Designar a loucura não é tarefa fácil, e muito menos está isenta de preconceito, a sua lata complexidade que ao longo do tempo também foi mudando, terá de nós humanos os tratados mais apaixonantes de que há memória. Falar dela é mencionar o parente comum que nos une, daí que toda a sua soberania que alguns ilustram, mais não seja que um alto grau da sua consciência. Parece quase um paradoxo, mas sim: a loucura tem consciência de si mesma.
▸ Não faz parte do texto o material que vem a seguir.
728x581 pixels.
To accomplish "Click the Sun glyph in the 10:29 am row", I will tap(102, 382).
Reportando-nos a exemplos simples, aqueles que sempre nos parecem os mais lúcidos, tempo houve em que os loucos varridos não tinham nem hospitais, nem prisões, e a sociedade embarcava-os para lugares remotos, mas não muito distante ele se encontra de um país que só tinha “embarcadiços”: poder-se-á afirmar que eram os que estavam junto à costa, mas a costa tem também as costas largas, e o que se viu realmente é que se foram de facto quase todos nos embarques, ficando os mais bisonhos em terra firme produzindo de forma metódica graus de loucura que somente não foram navegáveis, havendo ainda uma estranha ideia que o movimento de um barco apazigua este mal. Que por estas e outras bandas, um louco era só um louco, e não um relapso, um judeu, um mouro, um cigano…era essa outra coisa, tendo a sociedade mansamente ordenada visto em muitos deles elos sagrados. Estavam fora do baralho, que hoje semanticamente apelidamos de ” caixa”.
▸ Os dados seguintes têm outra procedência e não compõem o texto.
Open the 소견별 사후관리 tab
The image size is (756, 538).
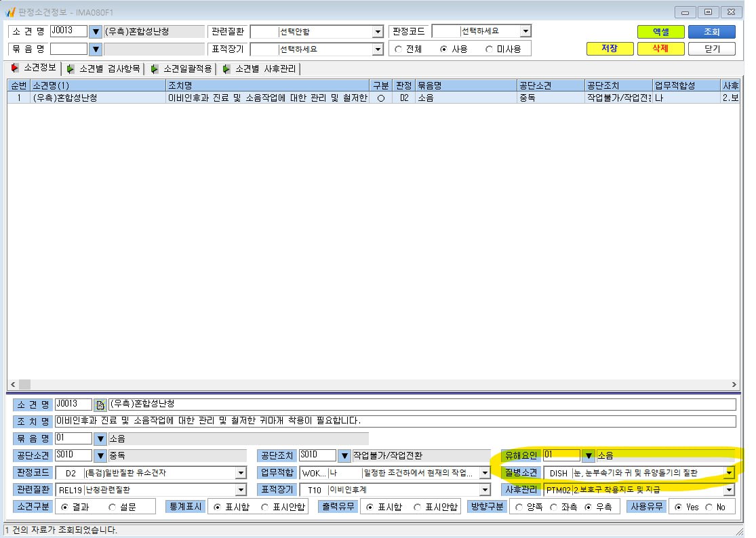260,69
Todos nós temos ainda muito presente (mesmo que seja antigo) o monumental filme de Fellini – «E la nave va» – de sinopse rocambolesca, cenários eloquentes, onde o espanto de uma ópera flutuante nos segue ainda ao fundo como a mais alta instância da capacidade humana para gerar encanto, e de um romance anterior de Kaherine Anne Porter «A Nave dos Loucos», ou seja, nós reflectimos nestas capacidades artisticamente belas, seus enredos e discursos, que ninguém que não seja imensamente criativo poderá analisar, mas quando nos deparamos com Bosch, bem lá ao fundo deste tempo, conseguimos resolver de uma só vez a subliminar ofensa que a uns destrói e a muitos enaltece. A mais bonita sensação vem-nos ainda de que não falamos de uma Arca, mas de coisas mais tangíveis, como navios, composições flutuantes, barcas, com seres que enfrentam o martírio risível de se verem confinados a si mesmos. O plano de fuga só se deu através de um ostracismo caritativo que a partir do Dilúvio nos faz parecer a todos doidos.
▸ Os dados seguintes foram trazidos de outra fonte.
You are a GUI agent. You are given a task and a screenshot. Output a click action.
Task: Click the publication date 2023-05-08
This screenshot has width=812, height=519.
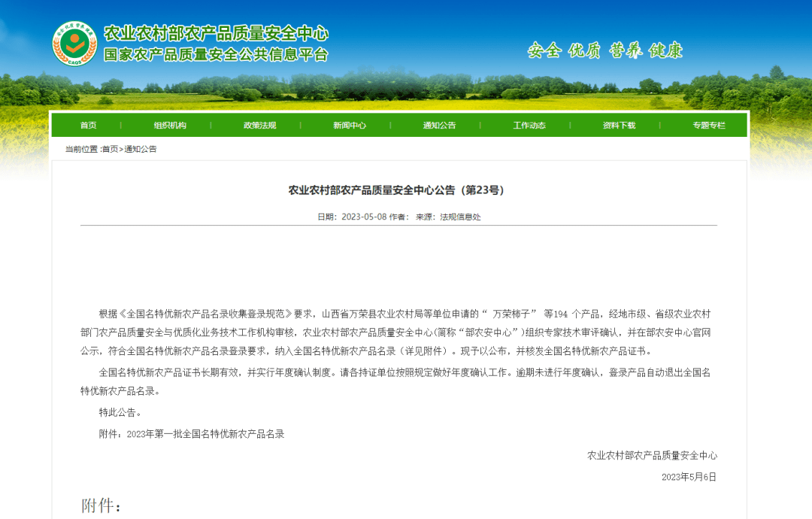pos(364,217)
A mudança de percepção acabará por nos influenciar de forma esmagadora «Le bateu ivre» onde Rimbaud nos dá outra perspectiva daquilo que pode ser somente um estado de consciência alterado, e mesmo assim nos convida a entrar em sua matéria poética como taumaturgos. Esta experiência parece contudo quase imperceptível, que todos entrámos nos «Paraísos Artificiais» que pouco ou nada nos dizem da loucura total que habita cada um.

Nostalgicamente nos dirá Foucault: “o barco da loucura não navega mais o rio, ficará atracado, retido e seguro, no hospital. Esta é a grande mudança: o embarque, a partir de então, será para um único lugar: o internamento. A desordem da nau dos loucos, encontrará o frio ordenamento do asilo”.